Not taking a 6700 with its premium pricetag and saying "look the newest celery to hit the street blows it away with this OC setup!!!"

I have no doubt, coming from the old-school 300A crowd that the 6400 can give these cards a $/Gflop run for the money, but how does that compare to things like the E6600, the cheapest kid on the block with the additional cache? How does it compare, $/$ and watt to watt with a comparably equipped system, and how much strain does this put on each?

I would not want to have to replace the chip after a year of running the sucker regardless of how cheap they would probably be at that time (it would still take about an hour to replace it, give or take).


I guess these are the hardest questions. It is easiest to say "this is the cheapest" or "this is the fastest" because it is hard to refute that kind of absolute data, but "Which is the best vaue" is very hard, and even more so when you introduce things like OC into the mix.
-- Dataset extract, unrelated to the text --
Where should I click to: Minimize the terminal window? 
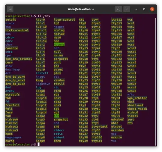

Most of us here are probably looking for a chip that we can put into our system, without having to get a $220 MB and Uber-Ram (I think I am using "uber" too much... :p) and not have to worry about:

-Vacuum cleaner noises when you start cranking it
-Wattage/Heat production enough to keep half the house warm in winter.
-Wear and tear causing the chip or other components to quit their day job and become strippers in Patterson NJ.


Just a thought to youse mugs out dere, includin' all of yas that wright these here articles.